Ujung depan sampan Sukur
sampai di bahu perahu motor milik Abdul, ....”naiklah dahulu Malik” suruh Sukur
kepada adiknya, malik mengangguk dan naik ke perahu motor Abdul terlebih dahulu
sementara Sukur masih mencari posisi untuk melempar jangkar sampan, masih juga
menyempatkan mengobrol dengan Abdul. Malik yang sudah diatas perahu motor
mendekati Abdul yang sedang sibuk, dilihatnya banyak tumpukan bom botol berisi
belerang dengan sumbu menggantung diatas tutupannya yang digunakan Abdul untuk
menangkap ikan.... “sampai sejauh inikah Opu Abdul mencari ikan..?” Tanya Sukur yang
masih sibuk mencari tempat tambatan jangkar sampan miliknya ... “ sekarang saya
sudah jarang cari ikan di dekat pantai Paman, disana sudah tidak ada lagi
ikannya”
Sukur yang masih bingung
memposisikan sampan, terus menyambung obrolan ... “Opu Abdul, kalau pakai bom
terus, ini bukan namanya menangkap ikan Opu, ini sama saja menghilangkan ikan
dan biota lainnya di laut sini, ikan didekat-dekat pantai sudah tidak ada lagi,
itu juga karena bom ini Opu”.... Sukur coba menasehati Abdul yang masih sibuk
mengatur sumbu botol berisi belerang yang hendak dibakarnya, tak begitu
menghiraukan nasehat sukur ..... “ Kalau tidak begini kapan kita dapat uang banyak
paman Sukur, kebutuhan sudah semakin melilit, apalagi kita kampug pelosok yang
jauh dari tangan pemerintah seperti ini paman”... sambung Abdul keras kepala,
sambil membakar sumbu bom botol ditangannya, masih sempat menyambung obrolannya
..”kalau sudah bisa penuhi kebutuhan, pasti nanti saya berhenti paman”... api
sumbu botol sudah menyala merambat ke mulut botol yang berisi belerang, namun
Abdul masih terus dengan obrolanya yang
belum selesai kepada Sukur.
... “Cepat lempar ke laut
barang itu opu Abdul”.. teriak sukur panik melihat api sumbu sudah hampir
sampai ke dalam botol.
Abdul tertawa
menyeringai “Sedari tadi paman melarangku untuk tangkap ikan dengan bom,
sekarang dengan mudah suruh saya lempar bom ini ke laut........ .........”

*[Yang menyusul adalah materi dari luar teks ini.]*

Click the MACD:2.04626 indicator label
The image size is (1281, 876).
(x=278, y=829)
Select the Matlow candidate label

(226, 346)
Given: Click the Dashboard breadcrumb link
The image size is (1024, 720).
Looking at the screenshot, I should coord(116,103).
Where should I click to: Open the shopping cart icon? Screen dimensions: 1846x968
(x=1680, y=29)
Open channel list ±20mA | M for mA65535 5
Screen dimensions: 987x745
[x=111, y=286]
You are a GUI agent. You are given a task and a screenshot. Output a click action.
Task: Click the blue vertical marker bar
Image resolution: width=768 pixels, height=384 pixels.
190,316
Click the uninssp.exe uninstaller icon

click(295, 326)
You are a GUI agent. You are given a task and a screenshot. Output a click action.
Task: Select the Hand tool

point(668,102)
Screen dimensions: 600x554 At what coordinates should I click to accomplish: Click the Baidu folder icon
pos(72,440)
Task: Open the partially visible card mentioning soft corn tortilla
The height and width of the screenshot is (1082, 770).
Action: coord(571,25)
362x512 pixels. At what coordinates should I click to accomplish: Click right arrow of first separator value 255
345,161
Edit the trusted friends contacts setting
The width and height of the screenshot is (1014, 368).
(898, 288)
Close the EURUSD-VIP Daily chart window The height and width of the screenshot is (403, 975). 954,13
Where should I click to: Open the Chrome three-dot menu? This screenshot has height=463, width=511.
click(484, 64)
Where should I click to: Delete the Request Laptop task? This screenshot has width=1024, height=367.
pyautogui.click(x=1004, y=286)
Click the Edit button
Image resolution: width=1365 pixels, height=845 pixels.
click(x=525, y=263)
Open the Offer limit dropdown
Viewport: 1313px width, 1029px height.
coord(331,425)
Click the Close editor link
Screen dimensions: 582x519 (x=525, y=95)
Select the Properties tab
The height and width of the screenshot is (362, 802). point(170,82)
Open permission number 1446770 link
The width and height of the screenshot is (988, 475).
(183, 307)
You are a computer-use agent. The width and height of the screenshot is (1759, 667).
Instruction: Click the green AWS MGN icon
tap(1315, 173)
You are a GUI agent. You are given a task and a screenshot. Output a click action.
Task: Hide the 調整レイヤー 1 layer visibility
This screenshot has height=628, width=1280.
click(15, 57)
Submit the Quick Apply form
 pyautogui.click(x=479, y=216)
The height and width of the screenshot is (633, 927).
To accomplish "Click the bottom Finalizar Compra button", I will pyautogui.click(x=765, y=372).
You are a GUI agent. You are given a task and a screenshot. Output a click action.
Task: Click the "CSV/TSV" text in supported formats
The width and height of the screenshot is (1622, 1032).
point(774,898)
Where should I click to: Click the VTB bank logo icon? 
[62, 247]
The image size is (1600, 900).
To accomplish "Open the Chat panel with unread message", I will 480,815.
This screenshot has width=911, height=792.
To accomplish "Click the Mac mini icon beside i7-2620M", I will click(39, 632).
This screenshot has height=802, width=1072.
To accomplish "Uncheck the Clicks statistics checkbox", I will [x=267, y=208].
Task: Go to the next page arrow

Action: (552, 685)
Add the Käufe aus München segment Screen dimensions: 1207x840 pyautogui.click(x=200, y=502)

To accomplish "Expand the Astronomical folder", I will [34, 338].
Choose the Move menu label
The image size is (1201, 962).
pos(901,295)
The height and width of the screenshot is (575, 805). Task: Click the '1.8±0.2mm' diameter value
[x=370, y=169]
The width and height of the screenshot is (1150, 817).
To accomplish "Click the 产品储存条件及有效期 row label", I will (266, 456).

....”BOMMMMMM” belum selesai dengan
ucapannya terdengar suara ledakan bom botol di genggaman Abdul meletus diatas
perahu motornya, Malik yang berada didekatnya ikut tersambar bom, pecah seluruh
perahu motor milik Abdul beserta isinya. Sukur hanya memandang penuh penyesalan
dari sampan kecilnya sderhananya.
Sontak biru laut yang
sedang merona beradu dengan merah darah yang mengapung bersama ikan-ikan mati.
Hanya tangis dan
penyesalan mendalam sukur yang terlihat ditengah gemuruh gelombang laut yang
makin meninggi bersama mentari tengah hari yang mulai terik.